_DATA RECORDS_
□ □ □

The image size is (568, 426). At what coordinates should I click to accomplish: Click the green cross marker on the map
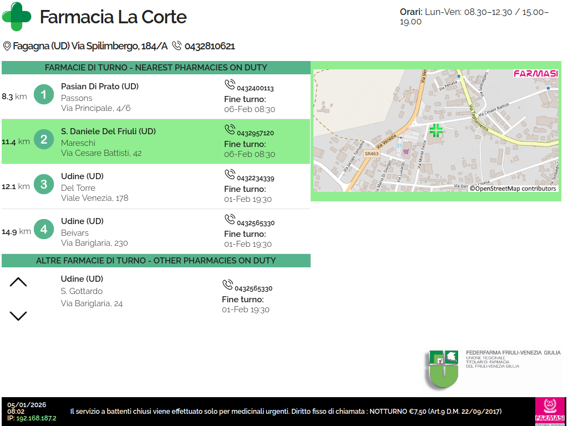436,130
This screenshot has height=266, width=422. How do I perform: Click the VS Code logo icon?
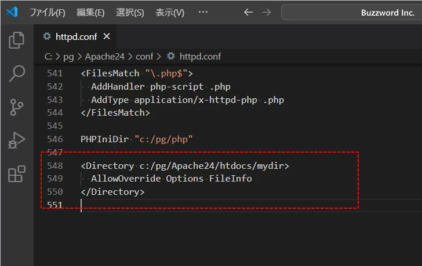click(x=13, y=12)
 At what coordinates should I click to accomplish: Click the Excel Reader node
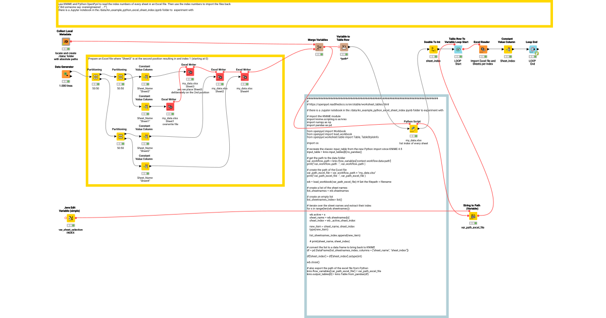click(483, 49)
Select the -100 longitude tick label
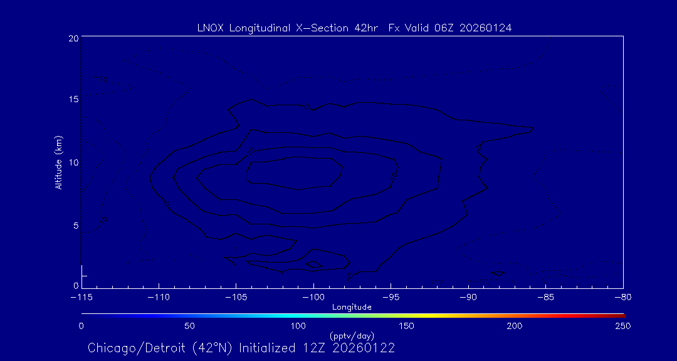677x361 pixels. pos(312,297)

□ □ □

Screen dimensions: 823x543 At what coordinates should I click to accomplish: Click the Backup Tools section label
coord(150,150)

□ □ □

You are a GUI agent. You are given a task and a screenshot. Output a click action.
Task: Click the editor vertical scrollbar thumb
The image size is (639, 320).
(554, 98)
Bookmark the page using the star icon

□ □ □

_ACTIVITY_
Please write out, exactly as they appear above, only the lines in the stretch from the line with "You are a GUI" through the line with "Bookmark the page using the star icon".

_SOLVED EXERCISE_
You are a GUI agent. You are given a task and a screenshot. Output a click action.
Task: Click the editor vertical scrollbar thumb
The image size is (639, 320).
(554, 98)
Bookmark the page using the star icon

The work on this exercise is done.